The intent of the Topics API is to provide callers (including third-party ad-tech or advertising providers on the page that run script) with coarse-grained advertising topics that the page visitor might currently be interested in. These topics will supplement the contextual signals from the current page and can be combined to help find an appropriate advertisement for the visitor.
Further details:
You should also know that...
This API was developed in response to feedback that we (Chrome) received from feedback on our first interest-based advertising proposal, FLoC. That feedback came from TAG, other browsers, Advertisers, and our users.
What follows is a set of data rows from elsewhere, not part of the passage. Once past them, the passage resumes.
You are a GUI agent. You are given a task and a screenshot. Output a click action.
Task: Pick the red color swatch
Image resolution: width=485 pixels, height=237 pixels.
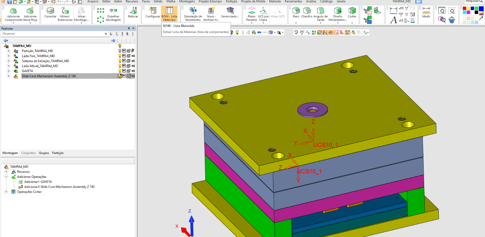pyautogui.click(x=464, y=9)
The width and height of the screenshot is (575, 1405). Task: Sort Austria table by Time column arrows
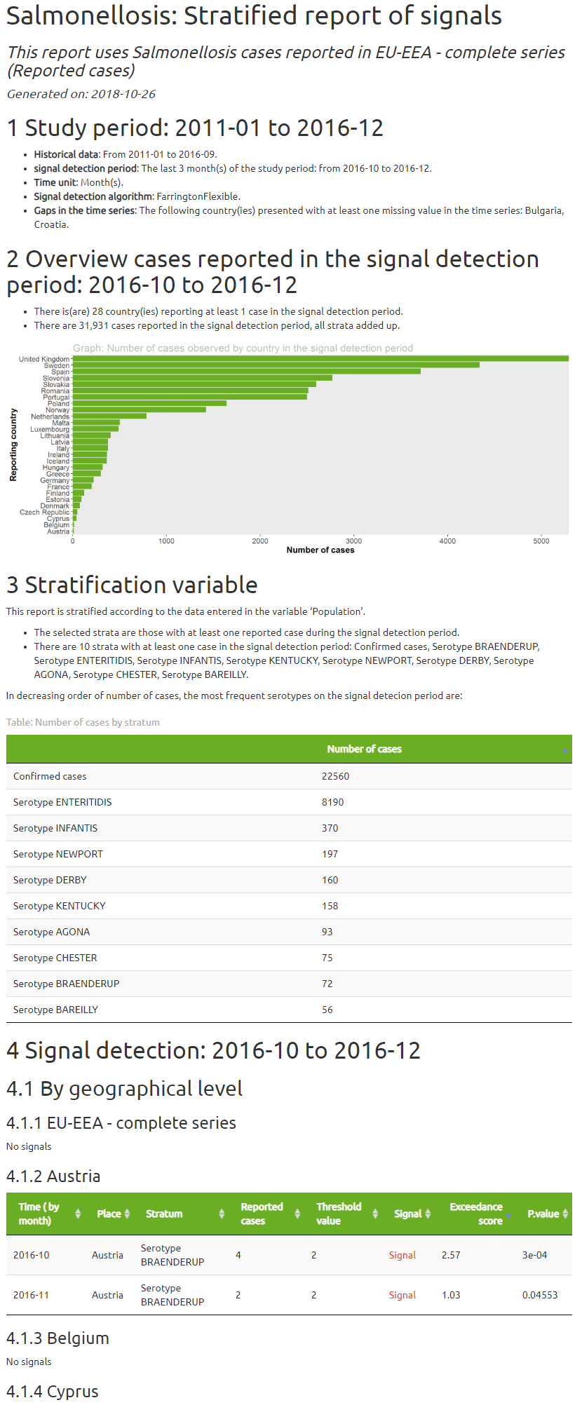pos(78,1214)
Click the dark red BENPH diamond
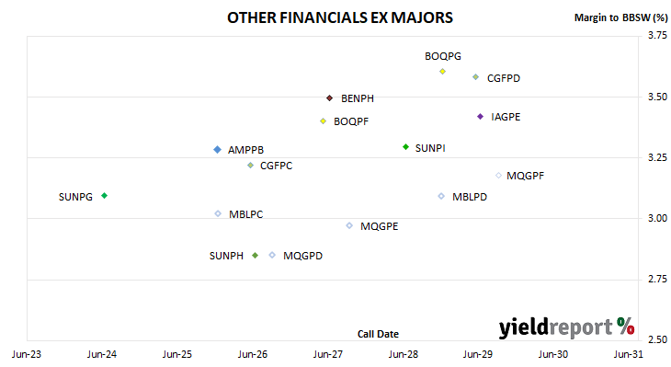 [x=329, y=98]
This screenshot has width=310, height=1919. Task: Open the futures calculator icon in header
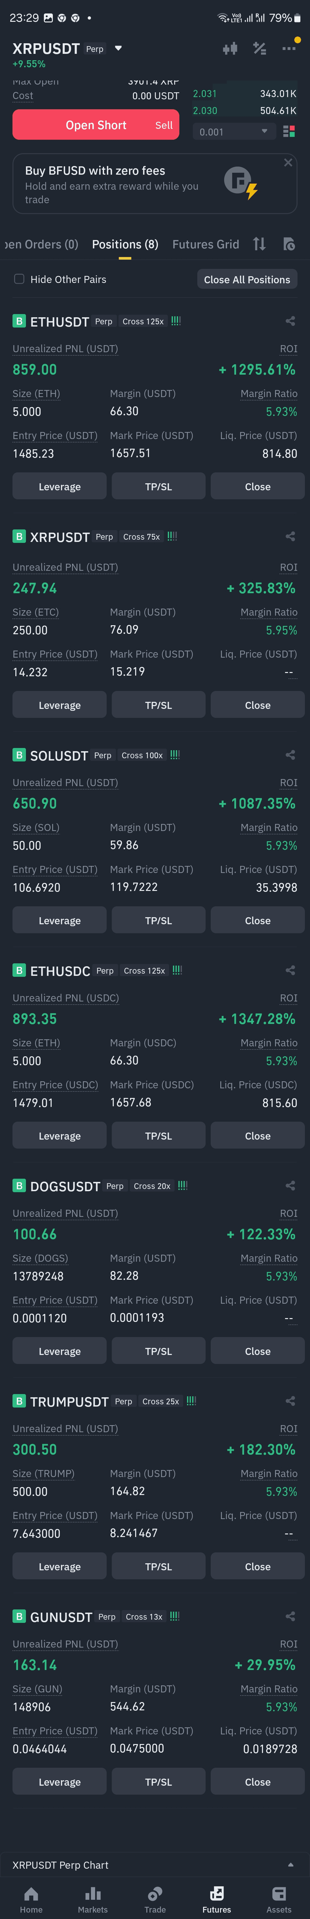point(259,48)

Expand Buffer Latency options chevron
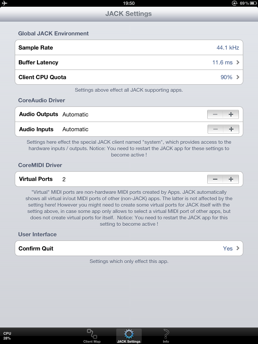[238, 62]

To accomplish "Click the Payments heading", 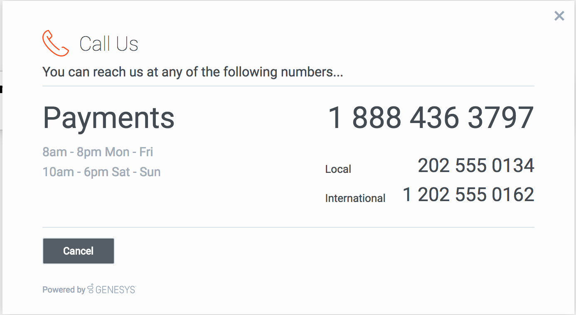I will pos(108,118).
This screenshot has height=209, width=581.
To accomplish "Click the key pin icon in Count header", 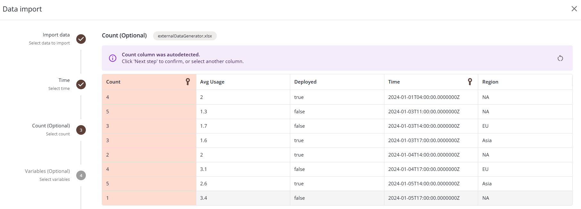I will [188, 82].
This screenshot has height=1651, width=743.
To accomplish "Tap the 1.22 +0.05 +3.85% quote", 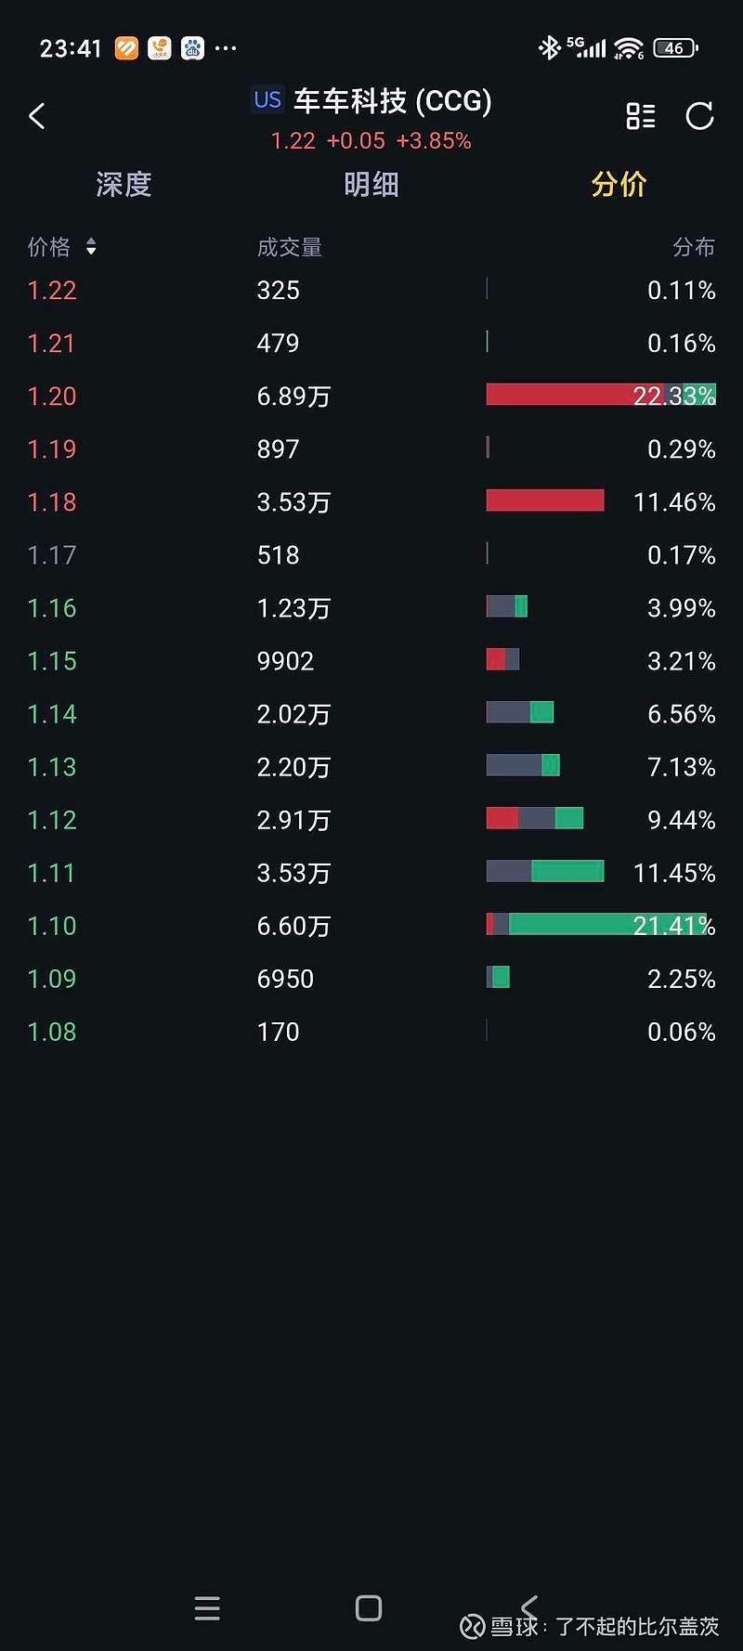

We appreciate this feedback, and look forward to your thoughts on this API.
At the bottom of this issue is both the security survey responses, as well as responses to questions from TAG about FLoC, but answered in terms of Topics.
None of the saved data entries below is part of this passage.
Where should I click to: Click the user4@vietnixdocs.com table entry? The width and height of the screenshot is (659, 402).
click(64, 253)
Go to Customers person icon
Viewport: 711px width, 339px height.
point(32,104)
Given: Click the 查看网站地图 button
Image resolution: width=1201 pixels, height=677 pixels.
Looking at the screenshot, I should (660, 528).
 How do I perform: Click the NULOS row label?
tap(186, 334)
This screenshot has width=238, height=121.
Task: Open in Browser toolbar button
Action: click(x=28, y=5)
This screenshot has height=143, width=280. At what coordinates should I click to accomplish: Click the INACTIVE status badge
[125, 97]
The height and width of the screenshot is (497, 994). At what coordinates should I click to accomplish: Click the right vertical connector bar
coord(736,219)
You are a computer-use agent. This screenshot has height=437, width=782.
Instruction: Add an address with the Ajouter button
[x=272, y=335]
We'd prefer the TAG provide feedback as (please delete all but the desired option):
☂️ open a single issue in our GitHub repo for the entire review
Self Review Questionnaire: Security & Privacy
2.1. What information might this feature expose to Web sites or other parties, and for what purposes is that exposure necessary?
2.2 Do features in your specification expose the minimum amount of information necessary to enable their intended uses?
Yes. The entire design of the API is to minimize the amount of information about the user that is exposed in order to provide for the use case. We have also provided a theoretical (and applied) analysis of the cross-site fingerprinting information that is revealed: https://github.com/jkarlin/topics/blob/main/topics_analysis.pdf
2.3. How do the features in your specification deal with personal information, personally-identifiable information (PII), or information derived from them?
The API intentionally provides some information about the user to the calling context. We’ve reduced the ability to use this information as a global identifier (cross site fingerprinting surface) as much as possible.
2.4. How do the features in your specification deal with sensitive information?
Sensitive information is reduced by only allowing topics in the Taxonomy that Chrome and the IAB have deemed are not sensitive (the topics in the proposed initial taxonomy are derived from the two respective organization’s advertising taxonomies).
This does not mean that topics in the taxonomy, or groups of topics in the taxonomy learned about the user over time cannot be correlated sensitive topics. This may be possible.
2.5. Do the features in your specification introduce new state for an origin that persists across browsing sessions?
The API provides some information about the user’s browsing history, and this is stored in the browser. The filtering mechanism used to provide a topic to a calling context if and only if that context has observed the user on a page about that topic in the past also stores data. This could be used to learn if the user has visited a specific site in the past (which third-party cookies can do quite easily today) and we’d like to make that hard. There may be interventions that the browser can take to detect and prevent such abuses.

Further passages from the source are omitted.